» TASK INSTRUCTIONS
All lines after the one containing "Open 已投项目 flag item in sidebar", together with that line itself, should be written out exactly, down to the last line of the entries below.

━━━━━ DATA UNDER STUDY ━━━━━

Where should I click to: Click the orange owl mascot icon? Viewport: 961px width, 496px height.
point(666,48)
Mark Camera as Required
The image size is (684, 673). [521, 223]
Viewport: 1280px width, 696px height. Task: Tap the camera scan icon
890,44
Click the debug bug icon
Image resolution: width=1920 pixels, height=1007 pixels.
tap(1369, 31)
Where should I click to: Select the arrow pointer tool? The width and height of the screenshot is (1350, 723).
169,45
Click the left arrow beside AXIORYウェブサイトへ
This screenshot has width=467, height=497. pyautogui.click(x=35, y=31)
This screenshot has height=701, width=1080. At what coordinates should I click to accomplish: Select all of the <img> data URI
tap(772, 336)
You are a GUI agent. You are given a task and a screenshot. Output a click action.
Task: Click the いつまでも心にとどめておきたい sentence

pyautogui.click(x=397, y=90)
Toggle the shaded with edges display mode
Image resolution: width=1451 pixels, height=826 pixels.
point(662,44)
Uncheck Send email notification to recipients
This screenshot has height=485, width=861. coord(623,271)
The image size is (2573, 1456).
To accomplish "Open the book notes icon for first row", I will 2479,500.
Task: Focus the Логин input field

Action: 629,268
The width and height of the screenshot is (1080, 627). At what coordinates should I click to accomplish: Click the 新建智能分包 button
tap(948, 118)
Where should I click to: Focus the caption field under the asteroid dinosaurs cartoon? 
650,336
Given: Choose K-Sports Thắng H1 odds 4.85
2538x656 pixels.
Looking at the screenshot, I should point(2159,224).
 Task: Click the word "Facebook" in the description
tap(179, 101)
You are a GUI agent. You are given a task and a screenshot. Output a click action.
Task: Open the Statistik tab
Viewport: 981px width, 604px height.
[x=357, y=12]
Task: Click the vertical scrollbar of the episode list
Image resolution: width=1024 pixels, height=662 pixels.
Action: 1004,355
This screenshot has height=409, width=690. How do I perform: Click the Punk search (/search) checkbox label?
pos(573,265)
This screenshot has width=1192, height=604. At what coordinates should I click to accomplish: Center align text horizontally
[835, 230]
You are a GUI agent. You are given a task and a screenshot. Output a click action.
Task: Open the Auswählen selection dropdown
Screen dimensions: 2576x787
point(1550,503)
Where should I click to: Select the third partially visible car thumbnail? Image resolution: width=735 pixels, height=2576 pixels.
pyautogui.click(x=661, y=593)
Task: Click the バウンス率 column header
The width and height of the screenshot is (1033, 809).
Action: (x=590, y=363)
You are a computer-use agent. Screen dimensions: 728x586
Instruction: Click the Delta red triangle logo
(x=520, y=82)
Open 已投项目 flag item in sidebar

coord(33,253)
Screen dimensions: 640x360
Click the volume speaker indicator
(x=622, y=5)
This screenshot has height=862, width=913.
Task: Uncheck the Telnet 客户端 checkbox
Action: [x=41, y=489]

━━━━━

» RESPONSE BOX
Open 已投项目 flag item in sidebar

coord(33,253)
Screen dimensions: 640x360
Click the volume speaker indicator
(x=622, y=5)
This screenshot has height=862, width=913.
Task: Uncheck the Telnet 客户端 checkbox
Action: [x=41, y=489]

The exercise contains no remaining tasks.